France’s Digital Africa seeks private-sector partners for start-up investing

By David Whitehouse
Posted on Tuesday, 22 February 2022 11:37, updated on Wednesday, 23 February 2022 10:26

Digital Africa CEO Stéphan-Eloise Gras. Photo supplied.

France’s Digital Africa is looking for private partners to help accelerate its backing for African start-ups, CEO Stéphan-Eloise Gras tells The Africa Report.

Gras wants to work with early-stage funds to make pre-seed co-investments in Africa starting in 2023 or 2024. Digital Africa is in discussions with existing private-sector collaborators and new possible partners, she says. “Our DNA is closer to that of a venture-capital fund than development finance institutions” (DFIs).

Digital Africa is aiming to escape its French public-sector culture and become more responsive to African entrepreneurs on the ground. DFIs make large-scale investments but are less likely to provide quick, small-scale funding, Gras says. Digital Africa plans to make fast investments in the form of debt which can be converted into equity. The aim is not to pick long-term winners, but to make rapid exits within three to five years to allow support for other start-ups, Gras says.

The body was set up in 2018 by French President Emmanuel Macron to support African start-ups. Disputes over accountability led to the prospect of the association’s closure in 2021. The organisation will now work as a unit of Proparco, which in turn is part of the Agence Française de Développement (AFD), to invest 130m euros ($147m) through 2025.

Gras is looking for four main types of partners: DFIs, public institutions, private institutions and private companies. The partners that it has identified to date are from within a familiar orbit: the German development agency GIZ and non-profit NGO Silatech are being targeted for priority projects, according to a Digital Africa white paper.

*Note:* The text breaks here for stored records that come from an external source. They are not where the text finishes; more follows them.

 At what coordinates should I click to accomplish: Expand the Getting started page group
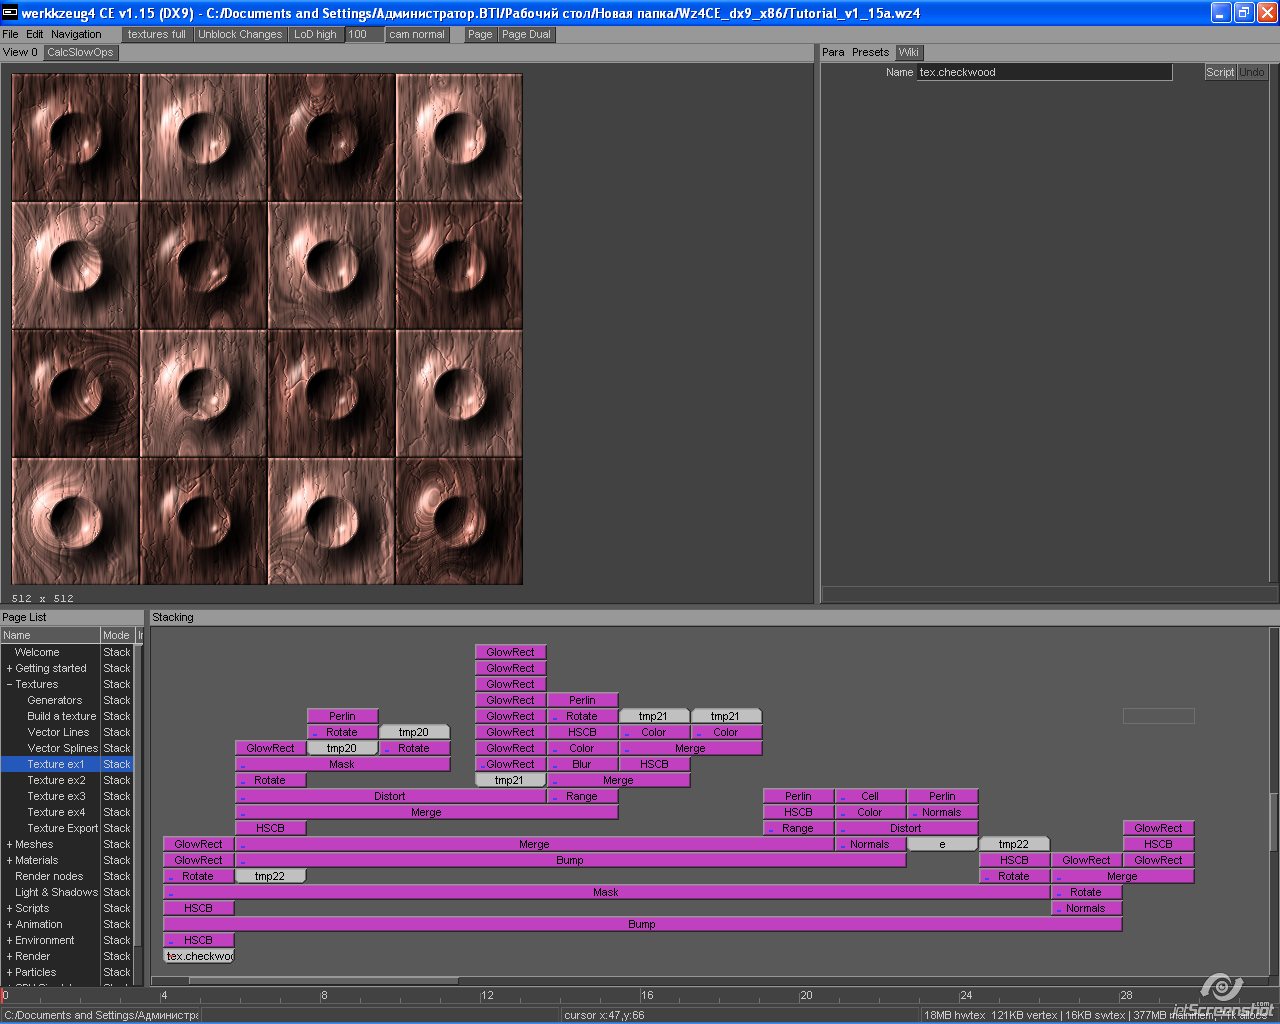pos(9,668)
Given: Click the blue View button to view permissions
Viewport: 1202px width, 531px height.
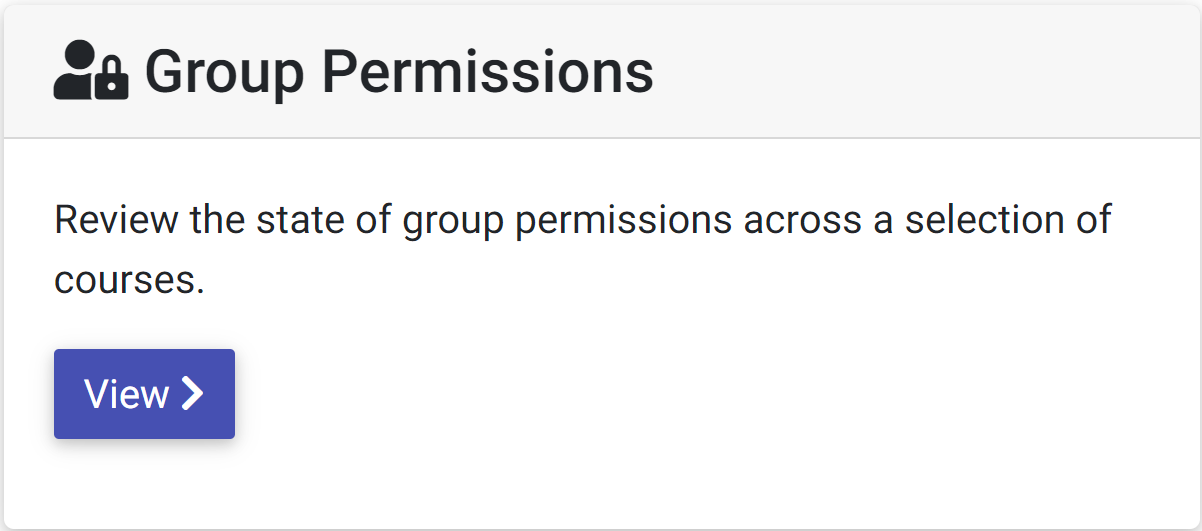Looking at the screenshot, I should (144, 394).
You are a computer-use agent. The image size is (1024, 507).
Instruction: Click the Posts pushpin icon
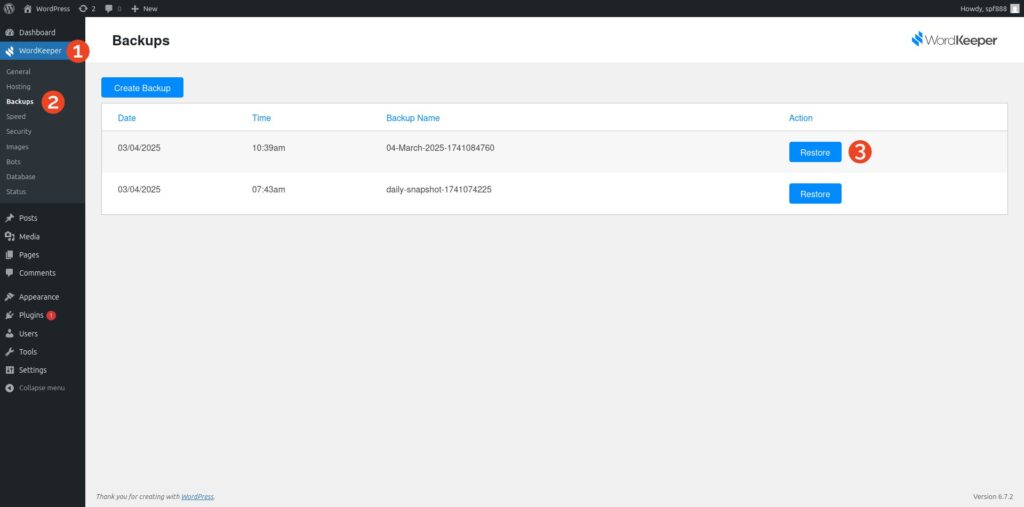[9, 218]
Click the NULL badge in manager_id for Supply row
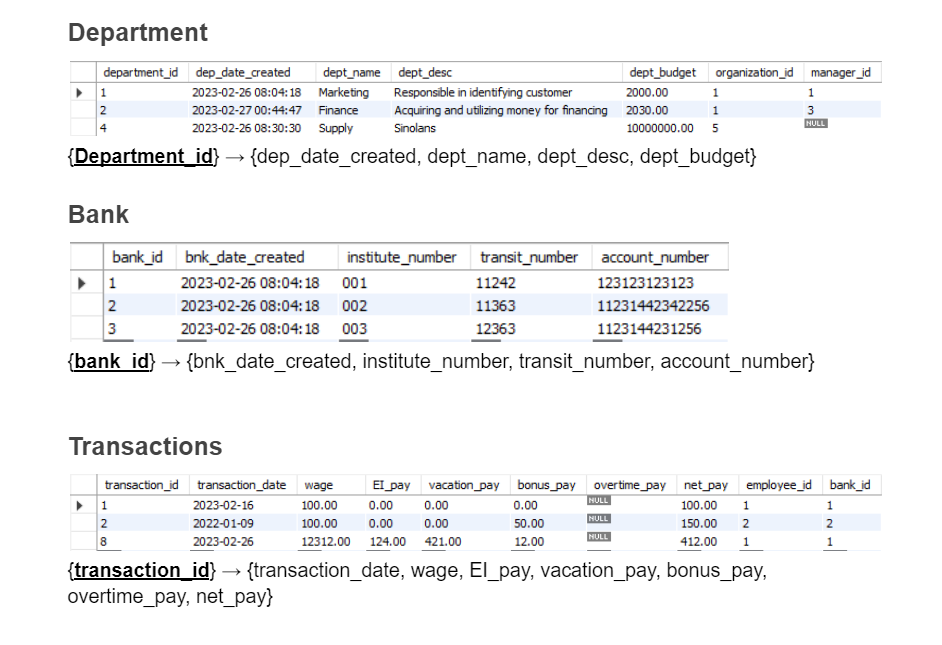This screenshot has height=645, width=942. pos(816,122)
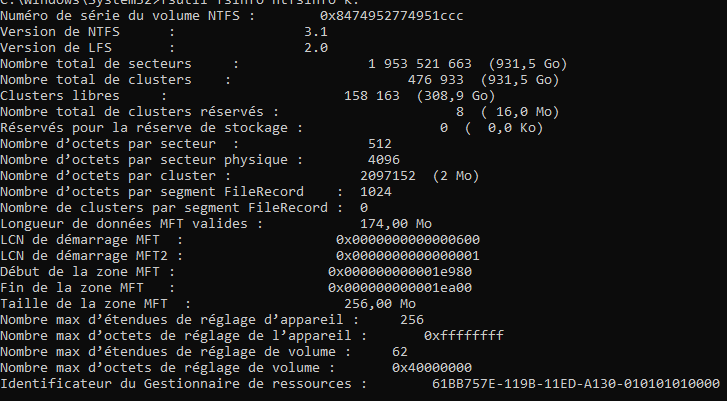Click the MFT zone end 0x000000000001ea00
The width and height of the screenshot is (727, 401).
[x=400, y=288]
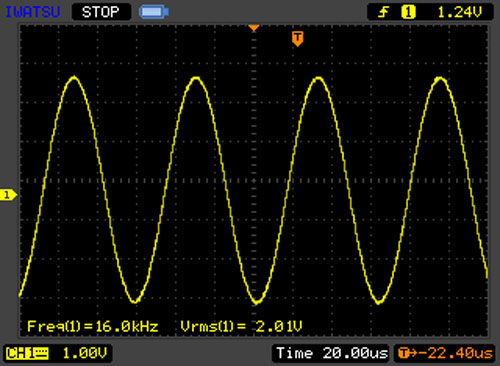Click the first waveform peak

tap(74, 78)
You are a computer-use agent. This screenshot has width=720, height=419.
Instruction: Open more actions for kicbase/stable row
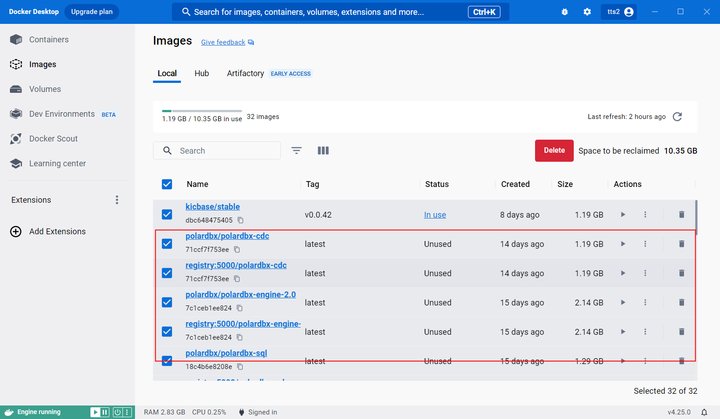point(645,214)
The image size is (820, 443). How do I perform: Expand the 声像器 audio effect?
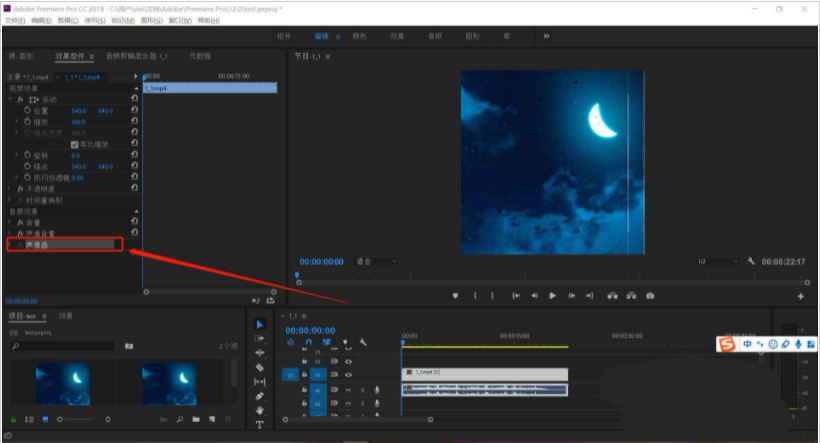point(11,244)
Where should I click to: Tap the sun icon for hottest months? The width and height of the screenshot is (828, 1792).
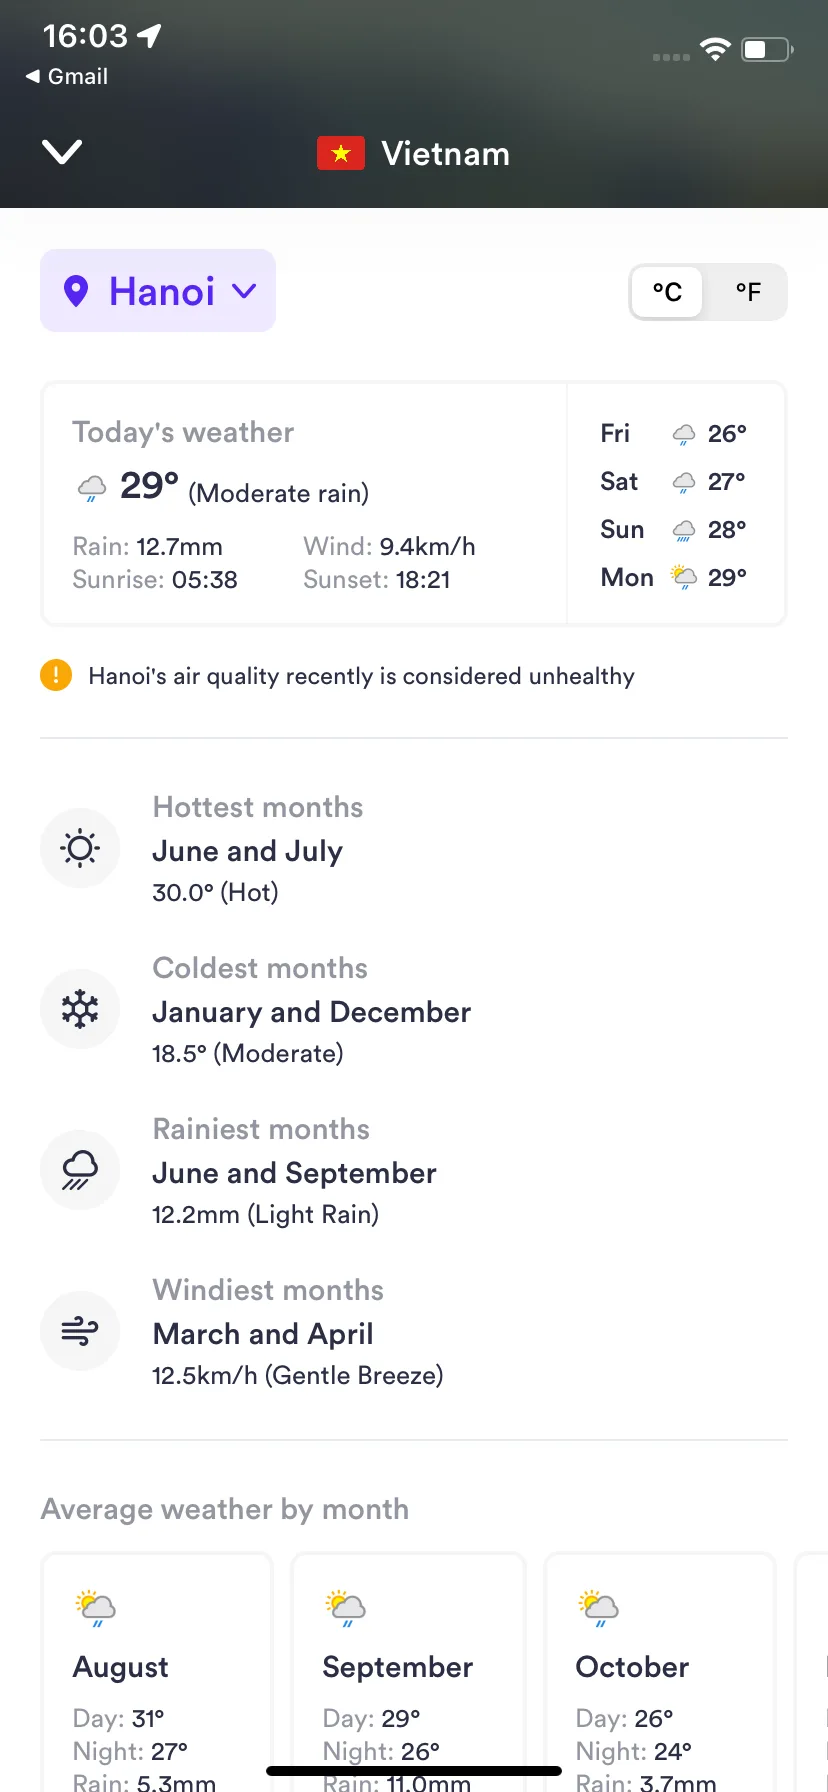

  • The aim is to support 200 high-impact African start-ups by 2025, with the creation of 1,500 jobs.
  • Digital Africa will aim to support start-ups with a range of expertise as well as finance, Gras says.
  • The goal is to invest across Africa, but Gras points out that the bulk of African start-up funding goes to Anglophone markets. “We want to go where it’s riskier,” she says.
  • Gras aims to invest a minimum of 30% of Digital Africa’s war-chest in francophone West Africa.
  • Digital Africa is also planning to set up a new strategic committee made up of people with a proven track record in scaling African tech. The call for candidates opens on March 1.

Bottom Line

New private-sector partnerships will be key if Digital Africa is to move beyond DFI territory.